Florida Hospital is helping save patients with acute lung or heart failure.
Chris Rodriguez was working as a DJ when his lungs failed. Doctors initially gave the 28-year-old no hope of recovery.
But that changed when he came to a specialized unit at Florida Hospital that offers life support via the Extracorporeal Membrane Oxygenation (ECMO) machine, which does what the lungs and heart cannot by pumping a patient’s blood outside their body, oxygenating it, and then filtering it back into the body.
Florida Hospital is the only provider in the central region of the US State of Florida to treat adults with ECMO. The organization is expanding its specialized cardiac unit so up to 1,000 more people with advanced heart and lung problems can be treated each year.
Many of those patients will turn to ECMO.
“When someone’s heart or lungs fail, ECMO becomes their last chance at life,” said Dr. Scott Silvestry, surgical director of thoracic transplant at Florida Hospital. “There’s a growing need for this life-saving treatment, and that’s why this expansion is so important. We are privileged to provide this specialized care to our community and state.”
ECMO machines — and the team of nurses and physicians specially trained to operate the devices — are housed within the cardiovascular intensive care unit at Florida Hospital Orlando.
Because of the generous support of donors, Florida Hospital expanded this unit and created a new Advanced Cardiac Surgical Unit, which features eight new rooms.
The new unit — with rooms that are 40 percent larger than the previous ones — makes it easier for the clinical team to accommodate the large ECMO equipment, and to provide a better experience for patients and their families during their hospital stay. The expansion also created a private family waiting room and additional workspaces for staff and physicians.

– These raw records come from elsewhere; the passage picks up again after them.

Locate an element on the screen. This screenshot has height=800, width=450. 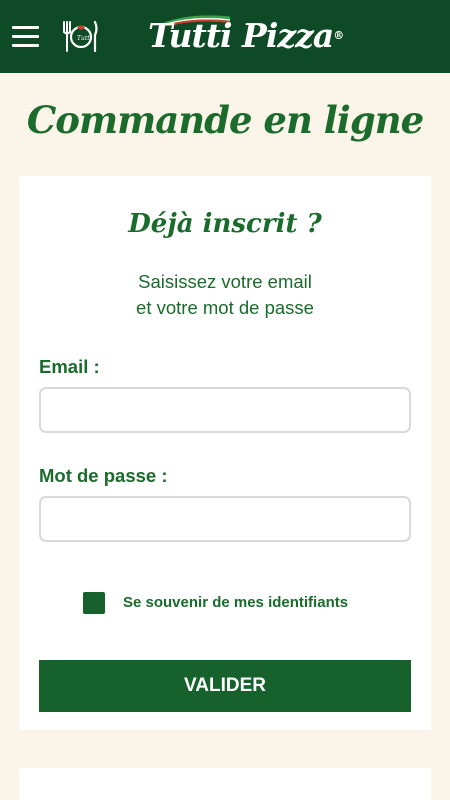
login-title: Déjà inscrit ? is located at coordinates (225, 224).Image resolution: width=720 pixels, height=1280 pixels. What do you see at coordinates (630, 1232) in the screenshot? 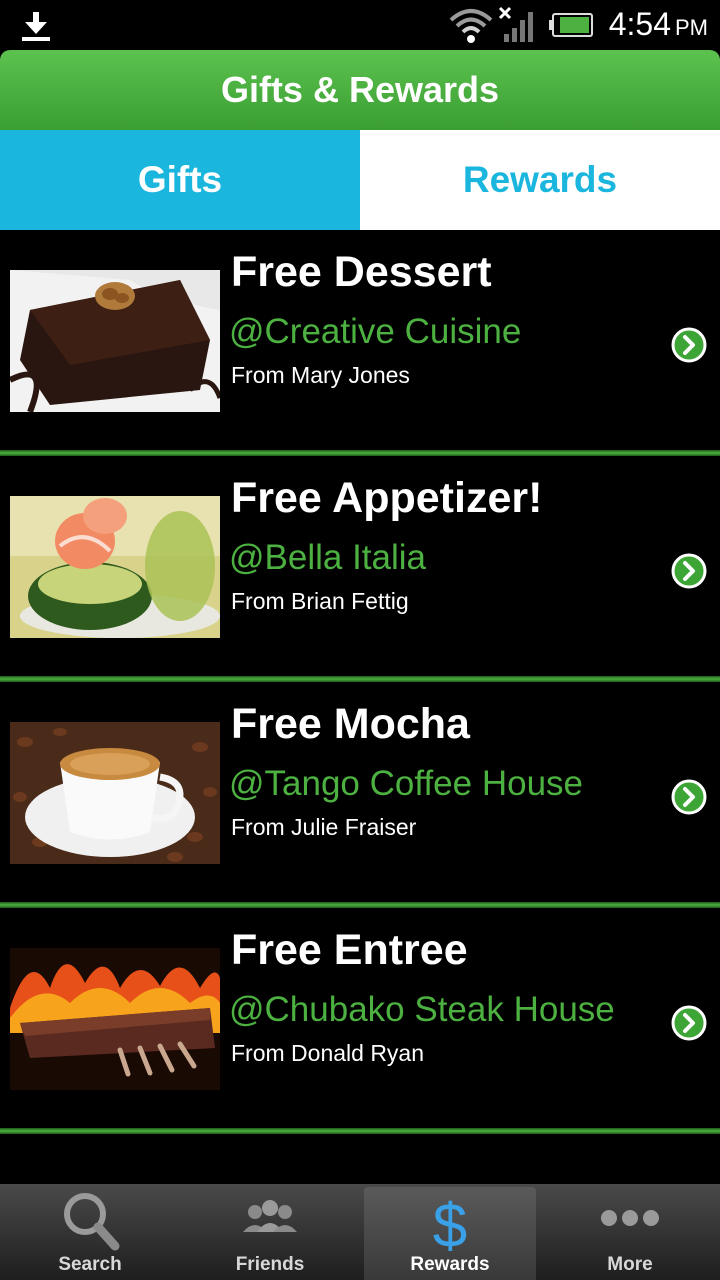
I see `nav-more: More` at bounding box center [630, 1232].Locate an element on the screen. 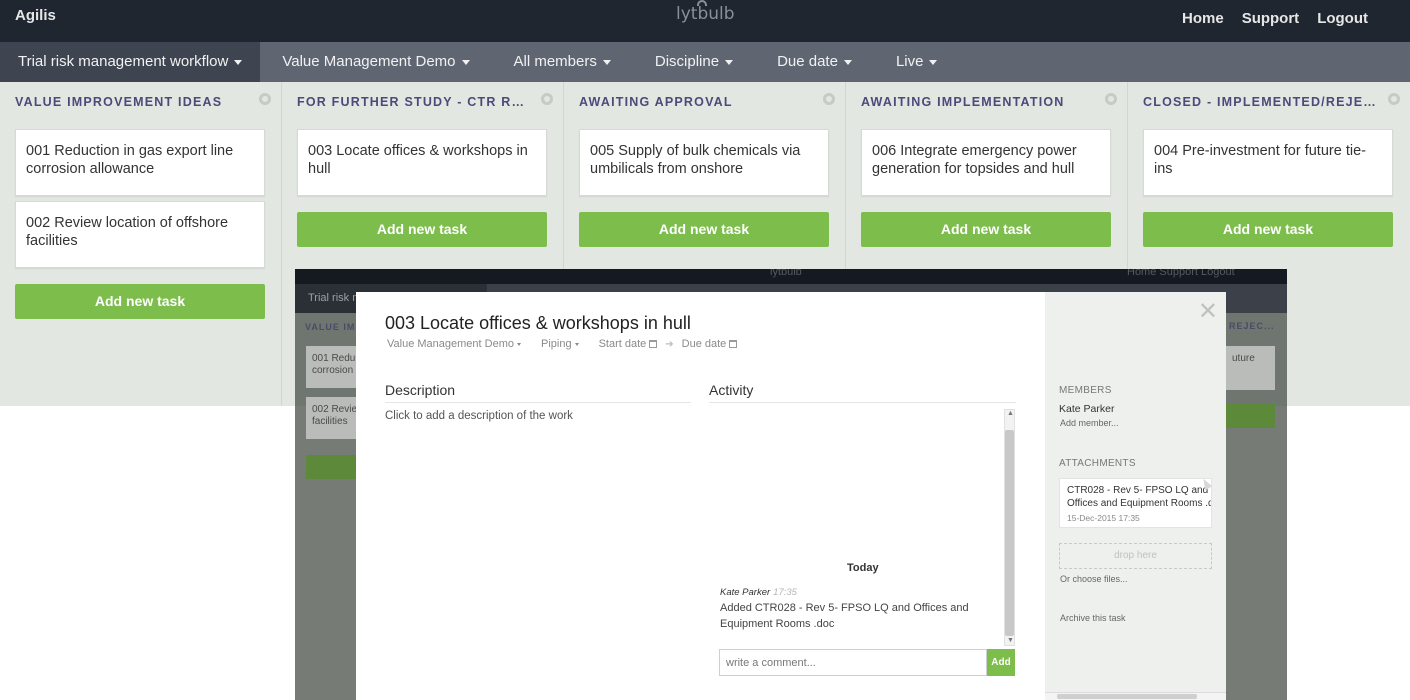  live-dropdown: Live is located at coordinates (917, 62).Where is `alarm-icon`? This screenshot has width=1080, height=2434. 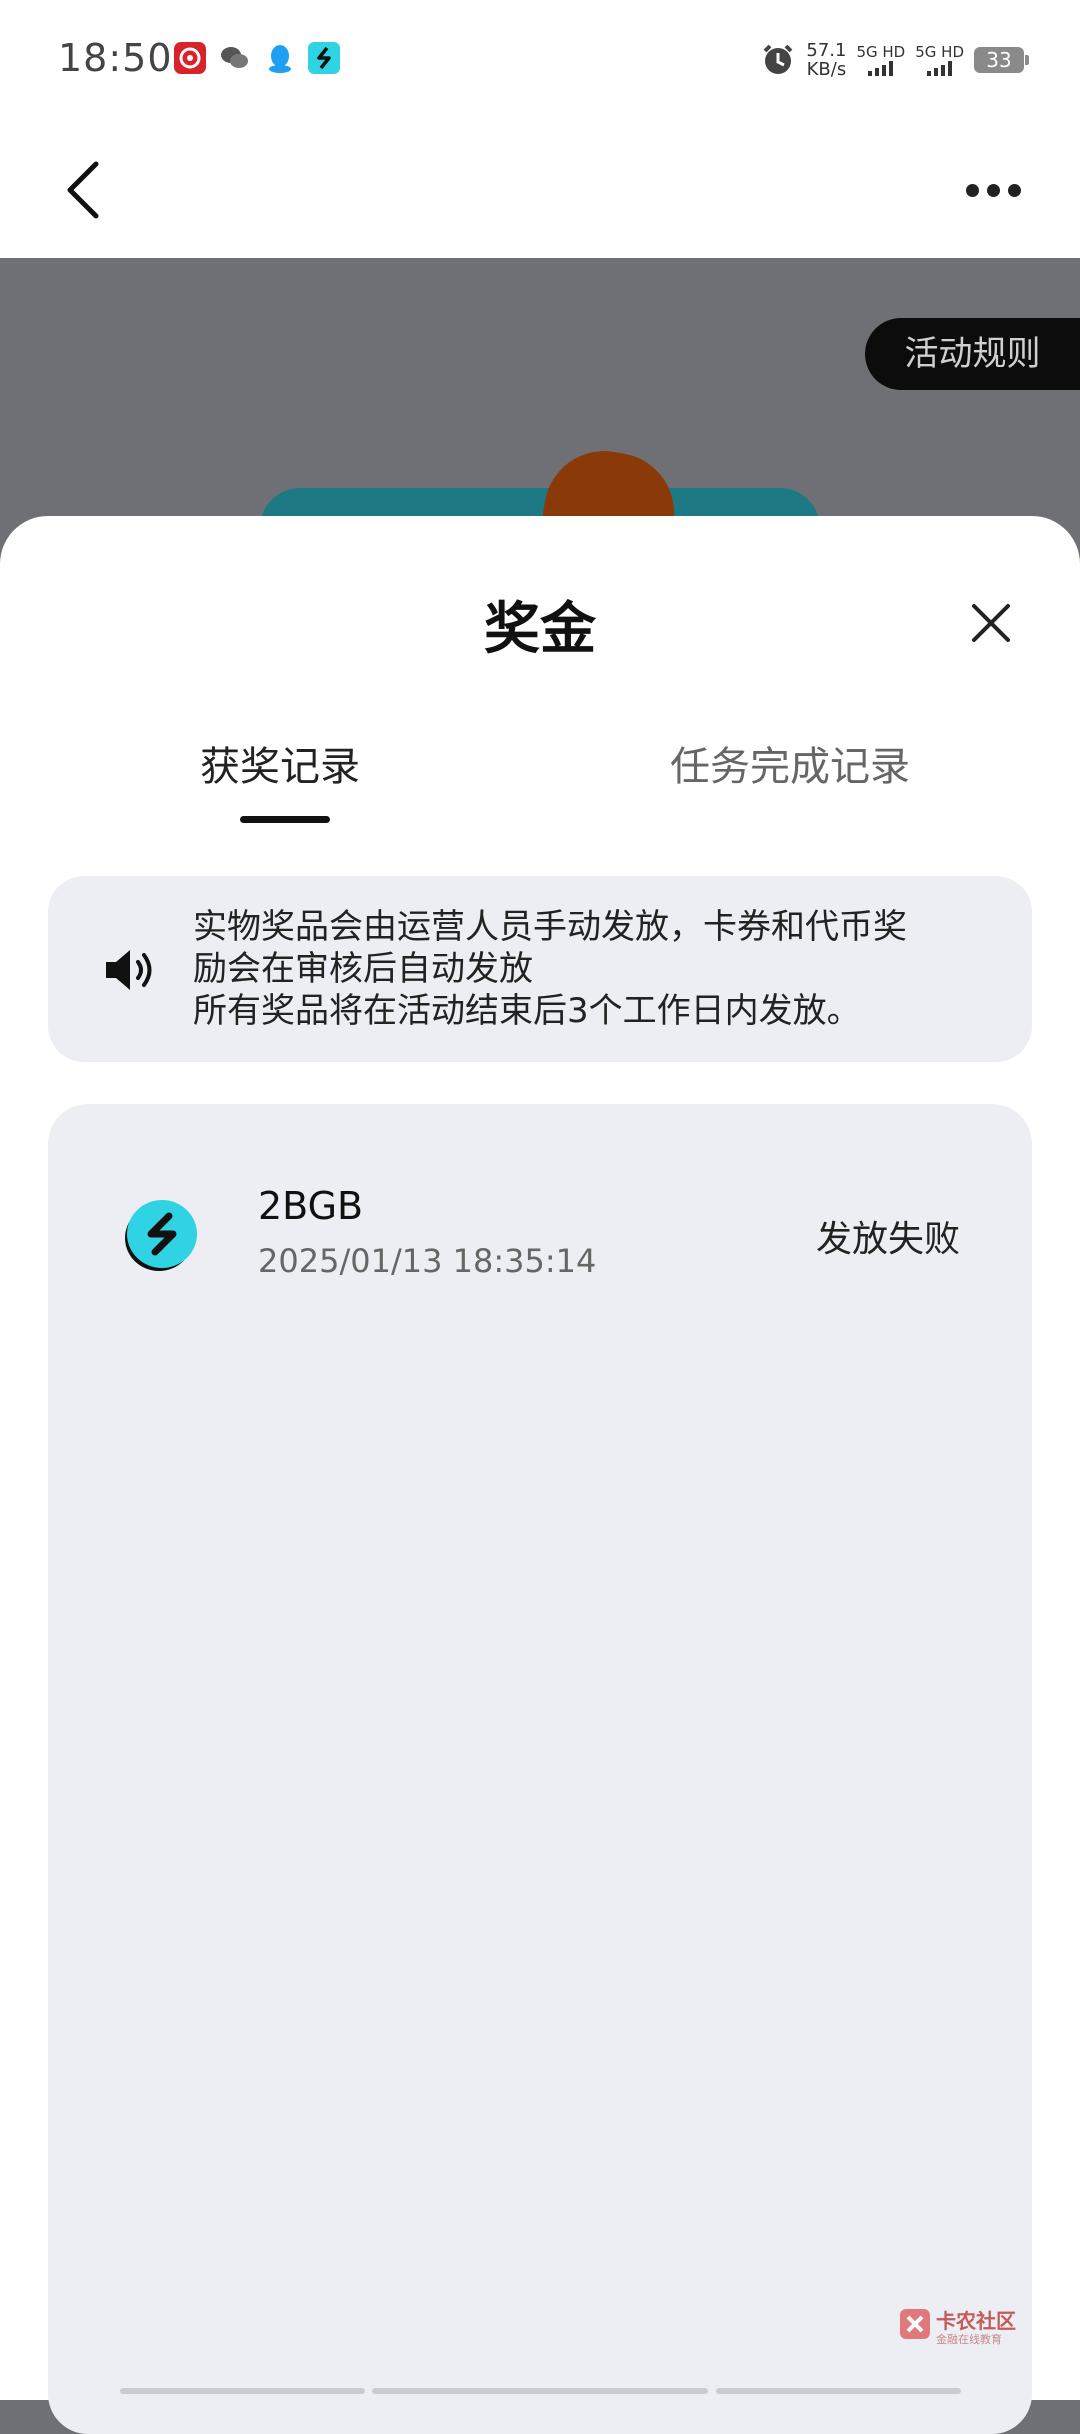
alarm-icon is located at coordinates (778, 59).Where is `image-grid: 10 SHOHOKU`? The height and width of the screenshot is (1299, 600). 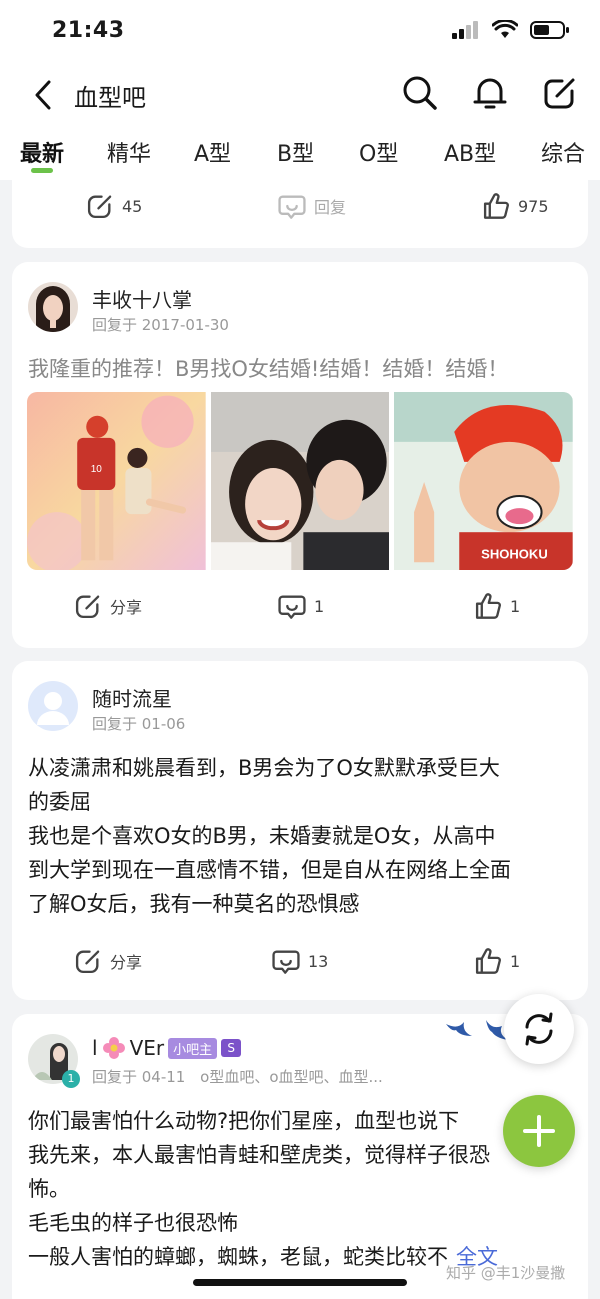 image-grid: 10 SHOHOKU is located at coordinates (300, 481).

Patients were slated to begin using the new unit in the last week of June 2018.
In 2017, the Advanced Cardiac Surgical Unit team cared for hundreds of critically ill patients, including 95 on ECMO, and dozens who received heart or lung transplants.
One of those patients was Rodriguez, who is recovering from a lung transplant.
“What the nurses and physicians do in this unit is amazing,” said Rodriguez. “There’s no way I can thank them enough for the way they cared for me and my family.”